What you have to do
Transcribe the records below exactly, starting at the line that contains "The image size is (554, 383)." and ending at the line that contains "pyautogui.click(x=342, y=216)", with both of those lines included. Leave the pictures out of your transcription.

Data provided
## Start
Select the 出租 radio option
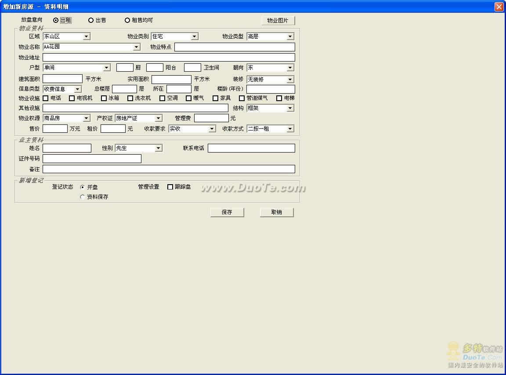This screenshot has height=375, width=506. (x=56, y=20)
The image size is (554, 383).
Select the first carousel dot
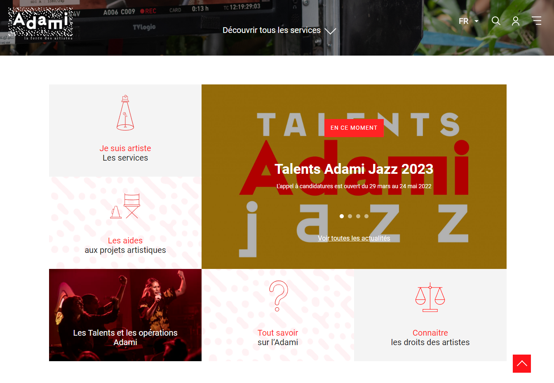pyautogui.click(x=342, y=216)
## End
## Start
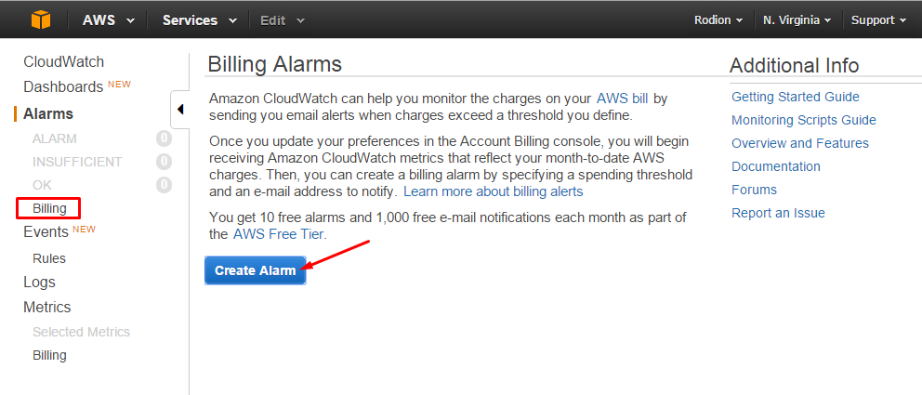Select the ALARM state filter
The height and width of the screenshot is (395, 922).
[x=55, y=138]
## End
Full response
The image size is (554, 383).
Select the first carousel dot
pyautogui.click(x=342, y=216)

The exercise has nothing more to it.